Opini
Oleh : Ummu Fauzi (Komunitas penulis mustanir)
Destinasi wisata kini menjadi salah satu cara dalam mendongkrak perekonomian masyarakat. Sebagaimana dikutip dari jabar.antaraNews.com, 15/3/2023, Desi Ruhati Direktur Event Nasional dan Internasional Kemenparekraf, pada kesempatannya di Festival Sarung Majalaya di Kabupaten Bandung, mengatakan bahwa budaya sarung di Majalaya sudah mengakar dan menjadi bagian kehidupan di masyarakat karena sudah turun-temurun warga memproduksi sarung, yakni dari abad ke-17. Beliau berharap daerah Majalaya bisa dijadikan destinasi wisata sarung dan bisa menjadi salah satu bagian dari desa-desa wisata yang ada di Indonesia. Begitu pula pegiat dan produsen sarung diharapkan bisa menonjolkan motif-motif kuno yang menjadi ciri khas daerahnya. Sementara wakil Bupati Bandung Sahrul Gunawan, ingin mengembalikan istilah kota dolar pada kota tersebut yang pernah disandangnya karena produksi sarung.
Pada umumnya pembangunan desa wisata bertujuan untuk memperkenalkan, melestarikan, serta meningkatkan mutu daya tarik wisata. Dengan dijadikannya desa wisata tentu saja daerah tersebut akan terbantu secara perekonomiannya. Sehingga apa yang didorong oleh Pemerintah Kota Bandung yang mensuport Majalaya menjadi destinasi wisata sarung diharapkan mampu berdampak secara perekonomian bagi masyarakat setempat. Namun untuk mencapai tujuan tersebut tentu perindustrian lokal perlu meningkatkan mutu (kualitas) barang agar produk yang dihasilkan dapat meningkatkan daya tarik wisatawan. Hal ini tentu membutuhkan dukungan modal bagi para pengusaha lokal.
Oleh sebab itu, industri-industri kecil yang berada di daerah sudah sepantasnya mendapat dukungan dari pemerintah bukan hanya dijadikan sebagai tempat wisata. Namun secara menyeluruh mendapat sokongan baik dari segi permodalan maupun dari pemasaran. Tujuannya, agar industri lokal bisa menopang roda perekonomian masyarakat secara berkelanjutan dan tercipta lapangan pekerjaan yang cukup di daerah tersebut. Hal ini harus didukung oleh negara agar tidak ada celah bagi investor asing masuk untuk menguasai industri lokal.
Jika negara ingin memajukan dan mengembangkan potensi dalam negeri, negara bisa mendukung masyarakat melalui pemberian modal, ketersediaan bahan baku, lahan yang luas, serta akses pendistribusian yang mudah. Bukan dengan menyerahkan kepada investor asing seperti yang banyak terjadi saat ini. Akibatnya, industri lokal tidak berkembang bahkan gulung tikar, sementara para investor makin berkembang, maju dan menguasai pasar. Inilah yang disebut ekonomi kapitalis.
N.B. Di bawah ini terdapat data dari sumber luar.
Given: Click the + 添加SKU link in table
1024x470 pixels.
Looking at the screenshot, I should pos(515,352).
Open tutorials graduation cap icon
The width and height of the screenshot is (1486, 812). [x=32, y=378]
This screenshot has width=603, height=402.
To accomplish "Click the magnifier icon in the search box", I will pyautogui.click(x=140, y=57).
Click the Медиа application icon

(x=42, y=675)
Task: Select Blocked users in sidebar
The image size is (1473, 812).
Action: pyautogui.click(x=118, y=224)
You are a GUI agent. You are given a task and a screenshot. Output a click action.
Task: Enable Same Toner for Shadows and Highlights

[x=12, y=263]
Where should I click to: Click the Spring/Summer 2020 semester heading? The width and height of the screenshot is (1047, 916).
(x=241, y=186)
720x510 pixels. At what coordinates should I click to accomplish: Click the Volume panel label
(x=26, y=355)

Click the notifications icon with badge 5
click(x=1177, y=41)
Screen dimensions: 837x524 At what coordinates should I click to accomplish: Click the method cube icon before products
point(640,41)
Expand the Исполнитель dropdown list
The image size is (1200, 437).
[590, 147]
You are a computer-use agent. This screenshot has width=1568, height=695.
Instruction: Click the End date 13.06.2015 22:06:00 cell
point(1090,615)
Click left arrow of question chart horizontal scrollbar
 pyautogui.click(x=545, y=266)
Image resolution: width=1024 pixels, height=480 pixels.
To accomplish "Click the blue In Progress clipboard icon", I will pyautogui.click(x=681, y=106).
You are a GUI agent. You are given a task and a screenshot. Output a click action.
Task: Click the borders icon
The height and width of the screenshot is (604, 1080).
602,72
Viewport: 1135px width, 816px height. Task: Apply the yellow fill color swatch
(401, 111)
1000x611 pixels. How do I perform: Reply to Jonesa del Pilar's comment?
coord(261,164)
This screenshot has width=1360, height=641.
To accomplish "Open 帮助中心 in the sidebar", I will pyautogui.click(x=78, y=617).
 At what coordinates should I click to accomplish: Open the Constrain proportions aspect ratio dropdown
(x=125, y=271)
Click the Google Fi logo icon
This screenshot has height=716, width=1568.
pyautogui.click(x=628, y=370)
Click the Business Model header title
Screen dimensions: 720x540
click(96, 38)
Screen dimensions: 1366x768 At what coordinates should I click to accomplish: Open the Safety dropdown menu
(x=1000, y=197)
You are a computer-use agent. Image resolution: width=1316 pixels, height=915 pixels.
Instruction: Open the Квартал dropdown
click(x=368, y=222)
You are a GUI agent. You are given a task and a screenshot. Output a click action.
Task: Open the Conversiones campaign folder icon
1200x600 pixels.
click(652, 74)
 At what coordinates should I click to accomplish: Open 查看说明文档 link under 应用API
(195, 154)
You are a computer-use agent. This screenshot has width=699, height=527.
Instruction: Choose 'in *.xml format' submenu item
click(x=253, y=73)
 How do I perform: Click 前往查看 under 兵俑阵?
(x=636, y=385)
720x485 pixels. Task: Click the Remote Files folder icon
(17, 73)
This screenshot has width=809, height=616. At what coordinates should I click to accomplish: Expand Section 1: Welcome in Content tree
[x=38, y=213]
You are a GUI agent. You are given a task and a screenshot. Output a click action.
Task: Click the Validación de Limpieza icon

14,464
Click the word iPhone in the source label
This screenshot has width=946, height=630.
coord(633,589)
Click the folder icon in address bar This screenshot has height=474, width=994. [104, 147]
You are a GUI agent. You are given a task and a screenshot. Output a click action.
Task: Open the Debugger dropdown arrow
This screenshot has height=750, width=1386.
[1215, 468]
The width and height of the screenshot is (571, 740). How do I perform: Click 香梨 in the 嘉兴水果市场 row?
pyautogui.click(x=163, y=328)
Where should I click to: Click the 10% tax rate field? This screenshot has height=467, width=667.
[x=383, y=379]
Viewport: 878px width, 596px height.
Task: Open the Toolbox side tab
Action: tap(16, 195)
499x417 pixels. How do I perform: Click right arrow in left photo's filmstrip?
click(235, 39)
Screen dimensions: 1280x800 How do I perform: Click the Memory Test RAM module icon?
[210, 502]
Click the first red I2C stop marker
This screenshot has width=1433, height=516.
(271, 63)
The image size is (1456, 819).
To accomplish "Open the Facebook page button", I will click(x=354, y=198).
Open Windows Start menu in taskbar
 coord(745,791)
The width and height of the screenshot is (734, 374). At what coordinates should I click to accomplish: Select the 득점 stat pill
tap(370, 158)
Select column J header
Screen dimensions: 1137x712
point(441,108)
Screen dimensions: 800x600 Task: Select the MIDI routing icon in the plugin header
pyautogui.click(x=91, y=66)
Dengan sistem ini, negara memberikan keleluasaan kepada siapa pun yang memiliki modal termasuk investor asing untuk menanamkan modalnya dalam bidang industri hingga mereka dapat meraup keuntungan yang besar. Pada akhirnya industri asing akan menggeser pengusaha lokal. Investor asing akan menguasai perusahaan tersebut dengan legalisasi pemerintah. Sementara masyarakat bukan lagi sebagai pemilik tetapi hanya sebagai buruh di daerah sendiri. Itulah yang terjadi dalam negara yang menerapkan sistem kapitalis sekuler dimana negara akan berpihak kepada rakyat dan industri ketika secara ekonomi menguntungkan.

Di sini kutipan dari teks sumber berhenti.